_WHAT NEEDS TO BE DONE_
Reproduce verbatim the lines of the material below, starting at the line with "Click the blue information" and ending at the line with "Task: Focus the 组织名称 input field", both inclusive; skip the rest.

_DATASET_
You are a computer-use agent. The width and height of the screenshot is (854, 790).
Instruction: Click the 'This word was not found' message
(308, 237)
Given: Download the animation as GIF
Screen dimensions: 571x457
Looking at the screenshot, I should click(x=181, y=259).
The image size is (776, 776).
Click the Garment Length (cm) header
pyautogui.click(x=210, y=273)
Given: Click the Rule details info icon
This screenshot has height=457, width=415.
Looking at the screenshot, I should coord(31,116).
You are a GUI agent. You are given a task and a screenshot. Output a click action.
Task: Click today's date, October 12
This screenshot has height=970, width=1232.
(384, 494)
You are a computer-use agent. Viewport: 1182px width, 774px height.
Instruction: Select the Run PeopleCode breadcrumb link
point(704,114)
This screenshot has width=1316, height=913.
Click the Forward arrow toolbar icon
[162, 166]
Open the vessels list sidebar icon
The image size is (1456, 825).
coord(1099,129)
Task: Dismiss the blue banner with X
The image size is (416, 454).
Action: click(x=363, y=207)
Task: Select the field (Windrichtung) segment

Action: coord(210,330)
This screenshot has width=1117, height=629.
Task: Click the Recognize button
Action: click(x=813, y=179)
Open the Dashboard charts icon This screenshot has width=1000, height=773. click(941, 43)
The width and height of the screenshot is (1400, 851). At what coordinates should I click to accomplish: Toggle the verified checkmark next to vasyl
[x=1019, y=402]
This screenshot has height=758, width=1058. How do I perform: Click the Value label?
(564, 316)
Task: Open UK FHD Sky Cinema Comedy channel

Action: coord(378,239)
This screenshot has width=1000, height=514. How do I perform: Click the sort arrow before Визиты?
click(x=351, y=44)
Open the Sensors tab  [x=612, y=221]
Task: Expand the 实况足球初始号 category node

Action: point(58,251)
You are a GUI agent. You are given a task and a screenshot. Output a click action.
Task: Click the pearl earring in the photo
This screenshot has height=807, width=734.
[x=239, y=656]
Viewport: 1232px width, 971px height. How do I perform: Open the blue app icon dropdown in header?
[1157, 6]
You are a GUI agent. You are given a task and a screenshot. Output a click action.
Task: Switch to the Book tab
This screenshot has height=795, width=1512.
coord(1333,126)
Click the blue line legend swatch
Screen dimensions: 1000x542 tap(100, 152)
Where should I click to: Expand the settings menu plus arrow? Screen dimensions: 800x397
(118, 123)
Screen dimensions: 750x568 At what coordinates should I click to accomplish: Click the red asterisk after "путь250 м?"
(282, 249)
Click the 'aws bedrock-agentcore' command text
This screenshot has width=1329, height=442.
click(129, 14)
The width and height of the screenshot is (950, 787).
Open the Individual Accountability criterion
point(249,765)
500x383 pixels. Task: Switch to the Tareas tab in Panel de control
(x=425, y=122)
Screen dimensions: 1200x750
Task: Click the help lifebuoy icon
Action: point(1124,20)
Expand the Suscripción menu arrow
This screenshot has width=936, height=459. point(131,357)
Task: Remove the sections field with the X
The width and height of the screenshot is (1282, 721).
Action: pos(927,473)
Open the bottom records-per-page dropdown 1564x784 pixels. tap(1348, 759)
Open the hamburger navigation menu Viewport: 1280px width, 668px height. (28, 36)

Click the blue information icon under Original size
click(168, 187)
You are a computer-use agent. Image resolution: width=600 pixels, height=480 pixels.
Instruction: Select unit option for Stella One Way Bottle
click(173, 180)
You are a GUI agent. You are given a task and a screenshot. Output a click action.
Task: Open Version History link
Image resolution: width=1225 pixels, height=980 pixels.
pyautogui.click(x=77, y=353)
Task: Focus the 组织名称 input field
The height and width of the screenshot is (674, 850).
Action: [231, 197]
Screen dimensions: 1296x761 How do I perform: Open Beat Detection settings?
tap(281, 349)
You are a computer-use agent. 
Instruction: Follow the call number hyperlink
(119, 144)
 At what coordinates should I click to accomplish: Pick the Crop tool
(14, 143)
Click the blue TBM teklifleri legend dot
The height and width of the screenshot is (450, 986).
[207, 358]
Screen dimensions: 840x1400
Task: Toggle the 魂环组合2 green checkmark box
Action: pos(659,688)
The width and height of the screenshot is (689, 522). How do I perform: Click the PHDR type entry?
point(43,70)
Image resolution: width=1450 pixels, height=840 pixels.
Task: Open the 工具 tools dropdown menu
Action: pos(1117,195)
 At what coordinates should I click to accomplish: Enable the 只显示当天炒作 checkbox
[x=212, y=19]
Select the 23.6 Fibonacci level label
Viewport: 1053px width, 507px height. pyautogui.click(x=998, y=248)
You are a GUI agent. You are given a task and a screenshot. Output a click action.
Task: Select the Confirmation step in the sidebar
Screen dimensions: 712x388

_RESULT FOR THIS TASK_
Click the blue information icon under Original size
click(168, 187)
You are a computer-use agent. Image resolution: width=600 pixels, height=480 pixels.
Instruction: Select unit option for Stella One Way Bottle
click(173, 180)
You are a GUI agent. You are given a task and a screenshot. Output a click action.
Task: Open Version History link
Image resolution: width=1225 pixels, height=980 pixels.
pyautogui.click(x=77, y=353)
Task: Focus the 组织名称 input field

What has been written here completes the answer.